The Theory of Money Demand is considered the brain-child of the famous Polish astronomer and mathematician, Copernicus. In the hands of the Jean Bodin, the noted economist, the theory progressed immensely in establishing the relation between gold and silver imports and rise in the market prices. In the Quantity Theory of Money, the “Equation of Exchange” which substantiates the relation between the supply of money and the value of cash transaction was first affirmed by David Hume, the well-known philosopher and later expanded by the renowned British political economist, John Stuart Mill. Between 19th and 20th century, other prominent economists like Irving Fisher, Simon Newcomb and Alfred de Foville further developed the theory, offering it the present form.
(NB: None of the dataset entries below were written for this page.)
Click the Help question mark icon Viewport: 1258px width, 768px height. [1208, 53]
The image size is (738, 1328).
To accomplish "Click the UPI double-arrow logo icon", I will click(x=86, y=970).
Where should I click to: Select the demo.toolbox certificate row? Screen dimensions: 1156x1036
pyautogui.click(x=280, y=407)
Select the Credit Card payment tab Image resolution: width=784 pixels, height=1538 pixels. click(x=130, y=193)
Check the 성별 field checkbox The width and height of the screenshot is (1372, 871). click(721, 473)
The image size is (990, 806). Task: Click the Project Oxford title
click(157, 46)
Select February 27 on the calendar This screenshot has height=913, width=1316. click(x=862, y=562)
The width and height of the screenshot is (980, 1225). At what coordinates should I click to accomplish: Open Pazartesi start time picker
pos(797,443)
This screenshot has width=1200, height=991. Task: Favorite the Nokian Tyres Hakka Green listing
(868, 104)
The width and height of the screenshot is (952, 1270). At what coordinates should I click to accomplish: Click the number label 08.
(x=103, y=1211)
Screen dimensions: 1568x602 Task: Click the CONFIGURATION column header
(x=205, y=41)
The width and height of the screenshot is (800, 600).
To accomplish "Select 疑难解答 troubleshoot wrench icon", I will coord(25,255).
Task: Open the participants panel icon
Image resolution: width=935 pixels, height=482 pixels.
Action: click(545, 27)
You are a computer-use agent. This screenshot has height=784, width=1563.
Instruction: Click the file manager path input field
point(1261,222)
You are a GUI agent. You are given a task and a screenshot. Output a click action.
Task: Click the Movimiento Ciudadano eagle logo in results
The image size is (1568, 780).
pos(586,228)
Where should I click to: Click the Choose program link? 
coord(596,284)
There are basically three theories to the demand for money. They are the Classical, Keynesian and the Quantity Theory of Money. Each of them may be discussed under the following heads:
The main concern of this theory is to analyse how money may affect the Aggregate Demand (AD) of goods and services in the economy. According to the Classical Theory the AD is more or less stable . Shifts in the demand and the supply of money cause changes in the AD and the general price level. This theory does not explain the different components of AD.
As opposed to the clasical theory the Keynesian theory decomposes money demand into Consumption, investment, Government spending and trade balance.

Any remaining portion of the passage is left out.